The papers’ Iraq stories all mention, very briefly, that 10 people were killed yesterday in southern Baghdad when a suicide car bomb detonated near a convoy of Iraqi police, leaving an 18-foot crater in the street. The LAT says that four of those dead were members of a family that was passing by in a car. Early morning wires all note that a series of pre-dawn blasts in Baghdad struck five churches, a hotel and a hospital, killing one.

The LAT and NYT note that Bush’s favorite member of the coalition of the willing, Poland, has decided to draw down its troops in Iraq beginning early next year. “Whether they change the number of troops or their profile, that’s up to them,” said a State Department spokesman, who gamely added, “We don’t see in this announcement any lessening of the commitment.”

The papers all say the U.S. has grudgingly agreed to give Germany, France, and Britain time to woo Iran back to the bargaining table before pushing the matter of its nuclear program to the Security Council. “They said they really wanted to do it,” an administration official said in the NYT. “We said, it sounds like you’re going to do it anyway, so go ahead.” The European plan would entail Iran’s immediate agreement to cease all efforts to develop an independent nuclear fuel cycle for its first reactor, which could go online as early as next year. Following verification by the IAEA before then end of November, the Europeans would then discuss a wide range of security and economic issues, including trade cooperation and aid; the WP says it’s assumed the U.S. would eventually take part in the talks. Not that the administration has its hopes up, according to an anonymous State Department official: “[U]nfortunately, our feeling is that the Iranians are still Iranians.”
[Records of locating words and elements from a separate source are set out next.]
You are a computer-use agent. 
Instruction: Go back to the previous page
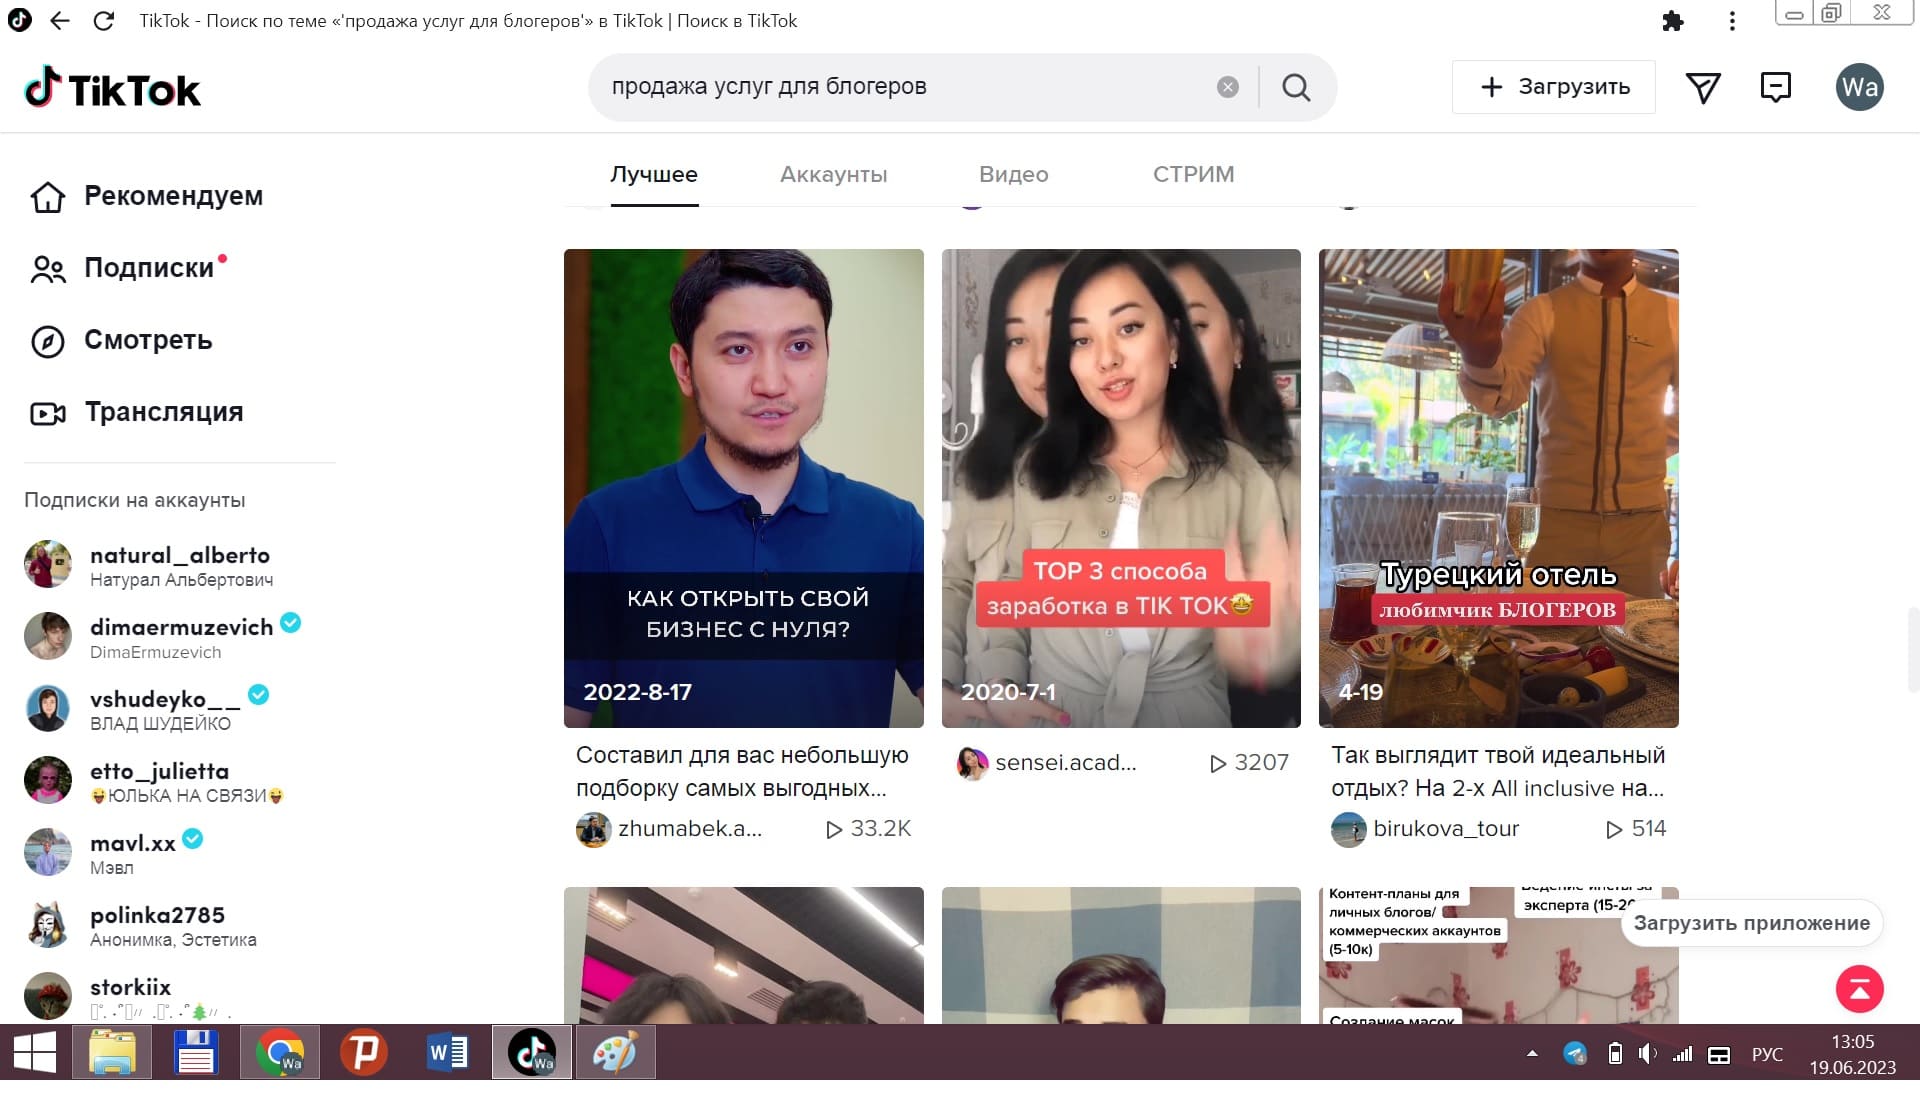pyautogui.click(x=60, y=21)
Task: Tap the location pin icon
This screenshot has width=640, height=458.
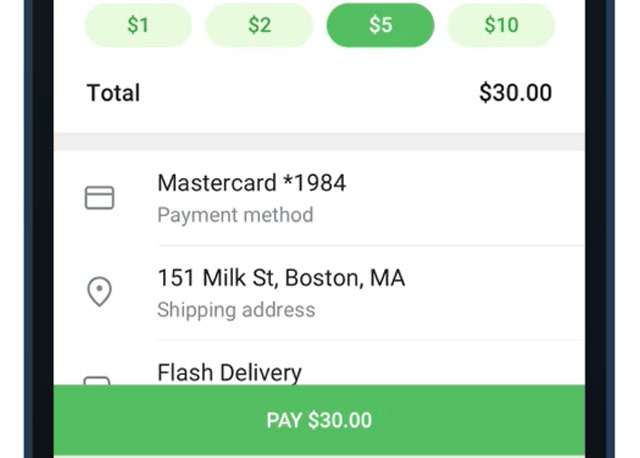Action: [x=99, y=292]
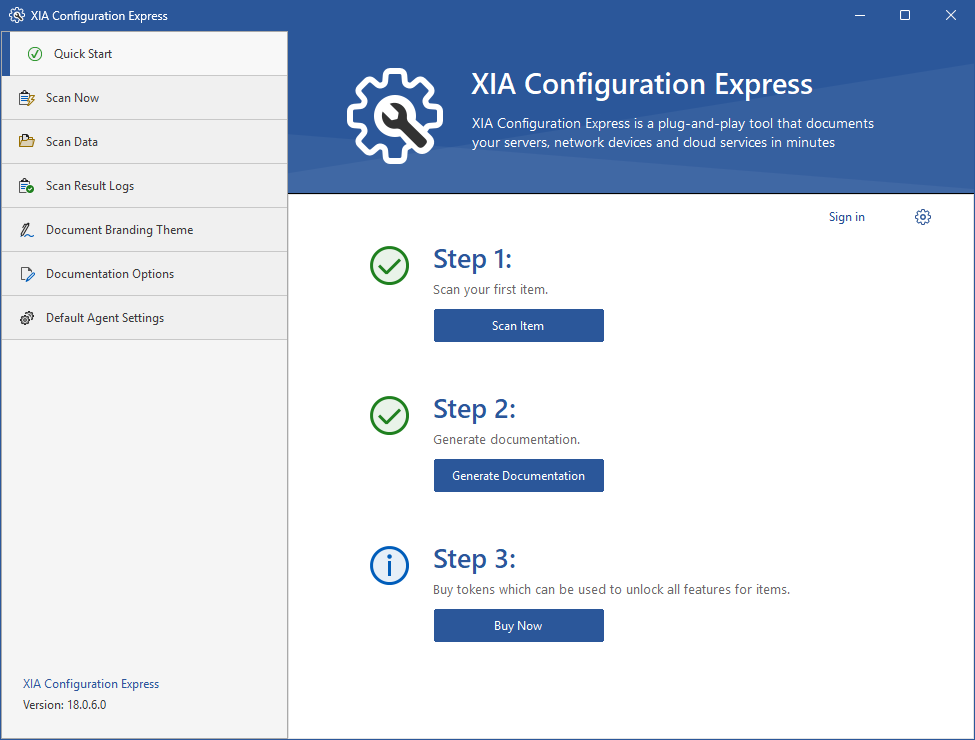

Everyone notes that a rare poll of U.S. troops and their families shows that they favor Bush over Sen. John Kerry by an almost three-to-one margin. Because it is for some reason illegal to poll troops about their voting intentions, the poll actually asked whom they trusted more to handle the responsibilities of commander in chief. More surprisingly, only 55 percent of those troops who have been deployed to Iraq or Afghanistan believe the Iraq war to be worth it, and 48 percent of all troops, a plurality, say Bush lacks a clear plan for Iraq.

The papers all note that Karl Rove spent two hours testifying yesterday before the federal grand jury probing whether administration officials illegally leaked the identity of covert CIA agent Valerie Plame. Rove’s lawyer said that his client is not a target of the investigation.

Brent would? … The WP picks up on a surprisingly blunt interview Brent Scowcroft gave this week to the Financial Times. Although the Scowcroft, former national security adviser for Bush the Elder, later said in a statement to the WP that he endorses the current President Bush for a second term, he took George W. to task for his foreign policy, calling the Iraq war a “failing venture.” Scowcroft also accused Bush of being “mesmerized” by Ariel Sharon. “Sharon just has him wrapped around his little finger.”